The act was passed by the British to control the possessions of the East India Company majorly in India. There was widespread corruption in the company. Its own officials were pocketing in huge profits but the company did not do well financially due to this corruption. This introduced a situation of bankruptcy and the government had to interfere with the affairs of the Company to regulate it. This was done by first centralising the power and later decentralising it. The act was the first step towards the centralisation of power.
This act is really important for competitive exams like banking PO, SSC, state civil services exams and other government exams.
Through this act, the British government started to control and regulate the functioning of East India Company. It was the first time when the British cabinet was given the right to exercise control over Indian Affairs.
The directors of the company were required to report revenue affairs and all matters regarding Civil and Military administration to British Government.
In Bengal, The governor-general was provided with a council of 4 members, to carry out the administration. The whole setup worked according to the majority party rule. ie A majority was needed among 5 members to pass a resolution. Warren Hastings became the 1st Governor-General of Bengal.
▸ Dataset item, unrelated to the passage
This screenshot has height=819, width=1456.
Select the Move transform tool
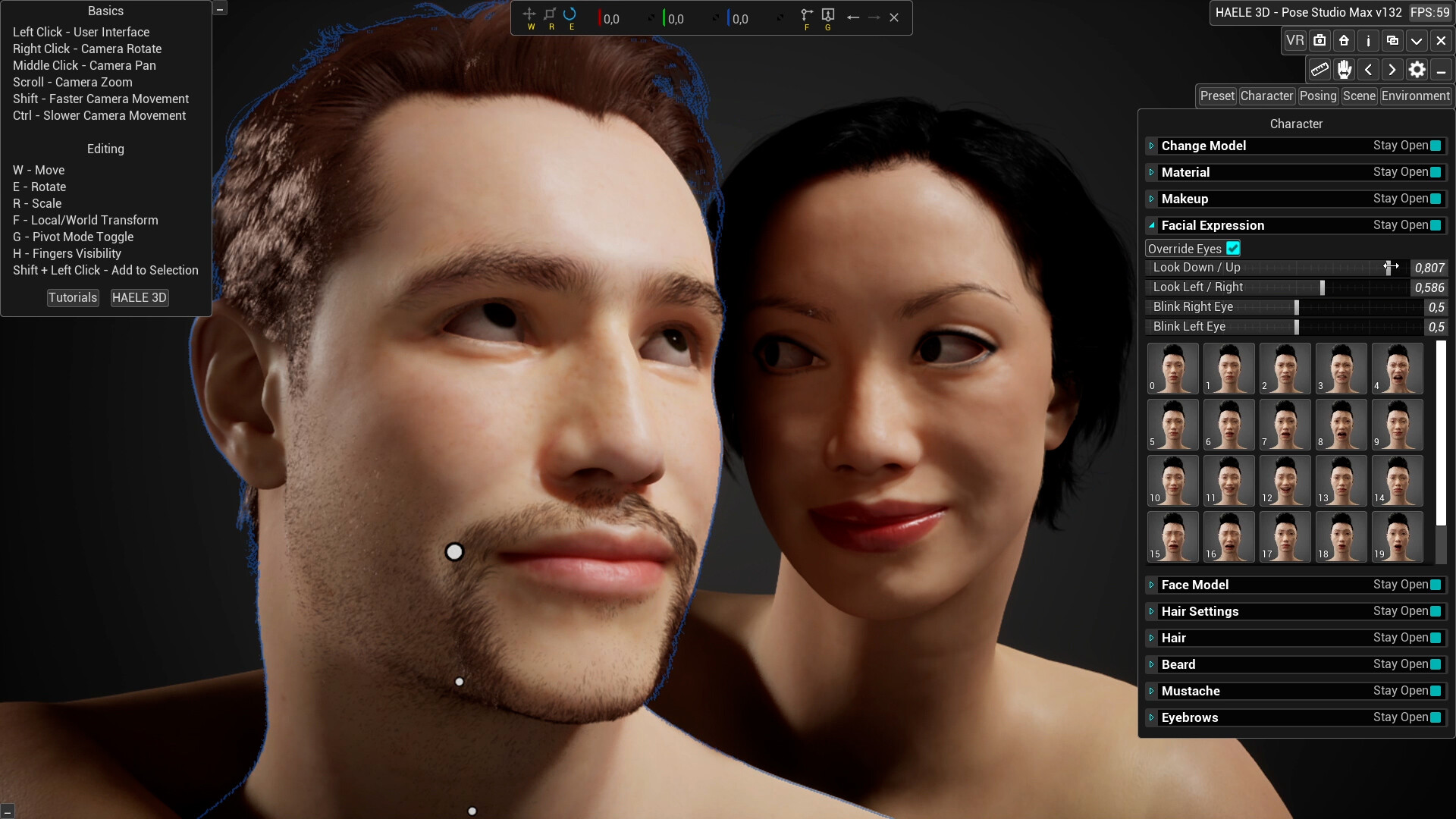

A supreme court was to be established in Bengal with original and appellate jurisdiction where all subjects could seek redressal.
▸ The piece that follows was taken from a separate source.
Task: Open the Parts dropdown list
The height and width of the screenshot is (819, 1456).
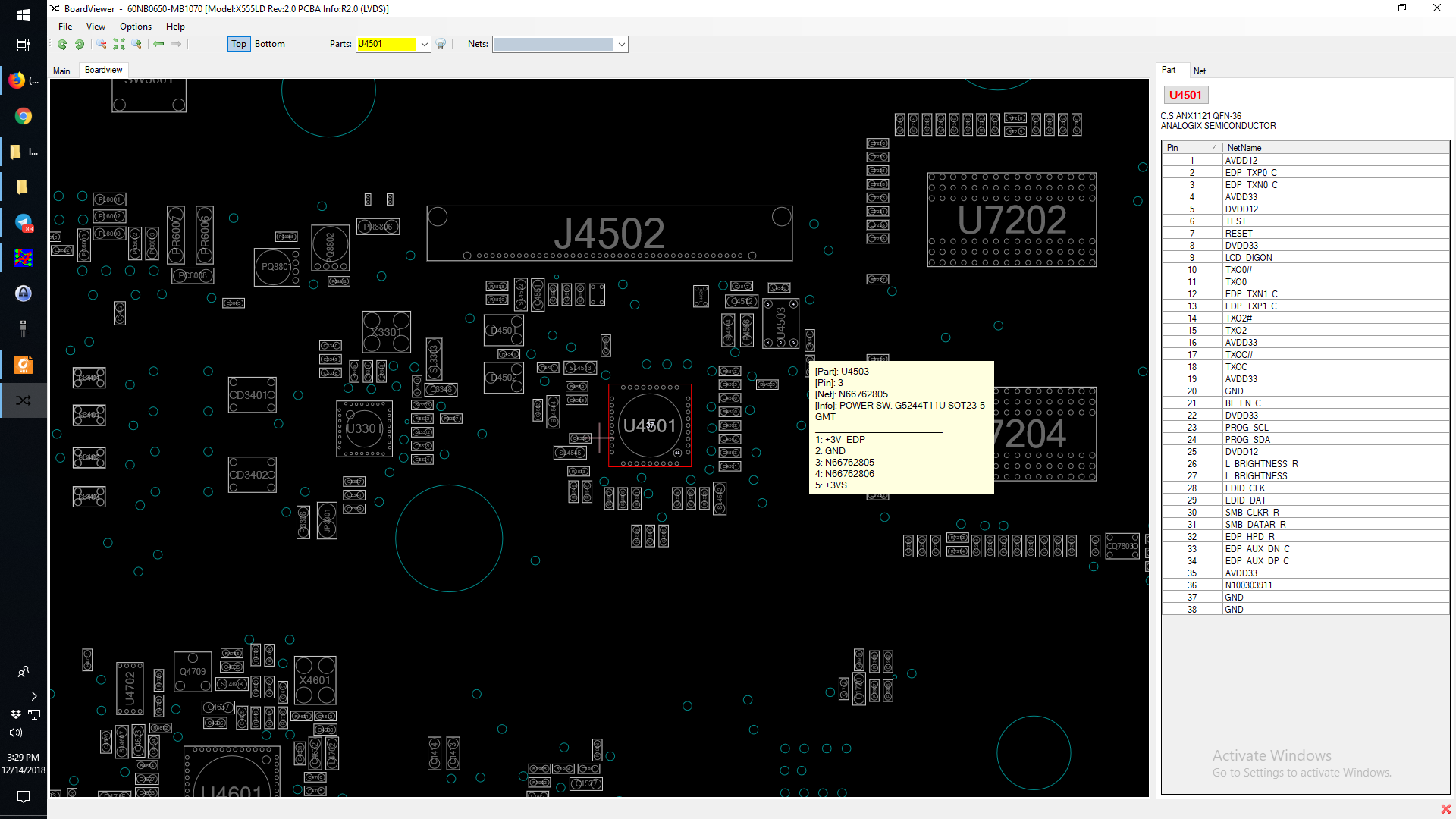Action: [x=425, y=44]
The governor-general was given superior status with respect to other governors-general of Bombay and Madras.
Under the act, the “Parliament of Great Britain” restricted the company dividends to only 6% and limited four-year terms for the Court of Directors. It refused the employees of the company to accept any kind of gift or bribery from the native population or engage in personal trade.
Some of the defects in the act:
No veto power to Governor-General
Corruption did not stop
Supreme court's powers were not well-defined
The parliamentary control that was sought in the activities of the company proved to be ineffective as there was no mechanism to study the reports sent by the Governor-General in Council.
Here is the summary of the main points to learn Regulating act of 1773 :
Governor General was made Governor-General of Bengal.
Warren Hastings became the 1st Governor-General of Bengal
Governor General of Madras & Bombay was made subordinate.
Prohibited servants of the company from engaging in private trade
Directors of the company were to report Civil, Military and Revenue affairs to British Government. Therefore for the 1st time, the British cabinet was given the right to exercise control over Indian affairs.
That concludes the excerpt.